Adding another answer to show a shorter/simpler way to do what you wanted. (The first one was just to fix what was not working in your code.)
Using .apply()
, you can call a modified verison of your function per row of df
and then do the checking with the street names in df2
.
def extract_street(row):
street_list_mun = df2.loc[df2['municipality'] == row['municipality'], 'street_name'].unique()
streets_regex = r'\b(' + '|'.join(street_list_mun) + r')\b'
streets_found = set(re.findall(streets_regex, row['text']))
return ', '.join(streets_found)
## or if you want this to return a list of streets
# return list(streets_found)
df['street_match'] = df.apply(extract_street, axis=1)
df
Output:
municipality text street_match
0 Urk I'm going to Plantage, Pollux and Oostvaardersdiep Plantage, Pollux
1 Utrecht Tomorrow I'm going to Hoog Catharijne
2 Almere I'm not going to the Balijelaan
3 Utrecht I'm not going to Socrateshof today
4 Huizen Next week I'll be going to Socrateshof Socrateshof
Note:
There's an issue with your regex - the join
part of the expression generates strings like Plantage\b|Pollux
. Which will give a match if (a) the last street name is at the beginning of another word or (b) if the any-except-the-last street names is at the end of another word: "I'm going to NotPlantage, Polluxsss and Oostvaardersdiep" will match for both streets, but it shouldn't.
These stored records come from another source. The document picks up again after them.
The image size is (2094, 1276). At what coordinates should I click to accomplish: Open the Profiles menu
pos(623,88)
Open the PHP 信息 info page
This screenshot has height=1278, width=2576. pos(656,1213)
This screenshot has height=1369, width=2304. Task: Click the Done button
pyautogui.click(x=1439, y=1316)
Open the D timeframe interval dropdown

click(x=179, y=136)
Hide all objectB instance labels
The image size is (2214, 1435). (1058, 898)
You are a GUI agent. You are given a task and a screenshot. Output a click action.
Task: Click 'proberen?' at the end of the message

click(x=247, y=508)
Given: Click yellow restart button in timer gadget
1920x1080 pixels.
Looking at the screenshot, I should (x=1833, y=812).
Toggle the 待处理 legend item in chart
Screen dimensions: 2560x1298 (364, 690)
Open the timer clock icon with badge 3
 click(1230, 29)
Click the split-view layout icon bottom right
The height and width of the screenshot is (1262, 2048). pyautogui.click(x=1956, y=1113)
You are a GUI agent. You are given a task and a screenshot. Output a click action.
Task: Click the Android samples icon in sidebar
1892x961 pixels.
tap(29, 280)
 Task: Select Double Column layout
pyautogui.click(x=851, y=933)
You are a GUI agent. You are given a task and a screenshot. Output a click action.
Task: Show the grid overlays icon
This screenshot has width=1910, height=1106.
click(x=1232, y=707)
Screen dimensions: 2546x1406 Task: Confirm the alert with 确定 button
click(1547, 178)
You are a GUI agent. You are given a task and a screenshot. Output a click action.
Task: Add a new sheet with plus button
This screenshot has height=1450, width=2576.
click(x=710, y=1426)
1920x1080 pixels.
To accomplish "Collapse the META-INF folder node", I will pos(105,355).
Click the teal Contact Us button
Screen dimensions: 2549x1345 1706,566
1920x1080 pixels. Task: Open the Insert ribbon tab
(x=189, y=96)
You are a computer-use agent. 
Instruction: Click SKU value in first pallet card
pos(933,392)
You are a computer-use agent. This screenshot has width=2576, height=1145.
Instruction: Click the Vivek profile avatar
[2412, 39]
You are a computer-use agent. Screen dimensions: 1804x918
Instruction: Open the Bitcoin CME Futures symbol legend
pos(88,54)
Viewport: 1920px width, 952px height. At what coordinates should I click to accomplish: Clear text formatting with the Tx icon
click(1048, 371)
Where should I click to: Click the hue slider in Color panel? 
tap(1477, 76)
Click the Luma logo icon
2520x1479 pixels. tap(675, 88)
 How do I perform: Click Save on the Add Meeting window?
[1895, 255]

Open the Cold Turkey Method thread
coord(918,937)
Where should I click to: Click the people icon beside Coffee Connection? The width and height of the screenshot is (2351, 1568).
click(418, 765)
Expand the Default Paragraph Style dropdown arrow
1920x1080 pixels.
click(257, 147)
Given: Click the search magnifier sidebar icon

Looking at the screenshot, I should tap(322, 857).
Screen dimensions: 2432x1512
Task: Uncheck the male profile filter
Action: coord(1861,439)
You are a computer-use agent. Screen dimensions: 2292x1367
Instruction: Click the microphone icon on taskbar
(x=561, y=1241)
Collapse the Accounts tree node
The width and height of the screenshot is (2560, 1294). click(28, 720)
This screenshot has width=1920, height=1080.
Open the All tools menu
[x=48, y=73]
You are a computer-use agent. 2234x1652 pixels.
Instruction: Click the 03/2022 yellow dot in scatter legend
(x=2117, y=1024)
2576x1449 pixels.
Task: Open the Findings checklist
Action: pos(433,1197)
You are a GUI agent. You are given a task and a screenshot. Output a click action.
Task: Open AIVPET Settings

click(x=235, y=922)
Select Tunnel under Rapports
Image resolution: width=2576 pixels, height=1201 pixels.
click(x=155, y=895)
Instead, the word boundary \b
should be at ends of the list of options and with parentheses to separate them. It should generate strings like: \b(Plantage|Pollux)\b
. This won't match with "Polluxsss" or "NotPlantage". I've made that change in the code above.
I'm using set
to get a unique list of street matches. If the line was "I'm going to Pollux, Pollux, Pollux" it would haven given the result 3 times instead of just once.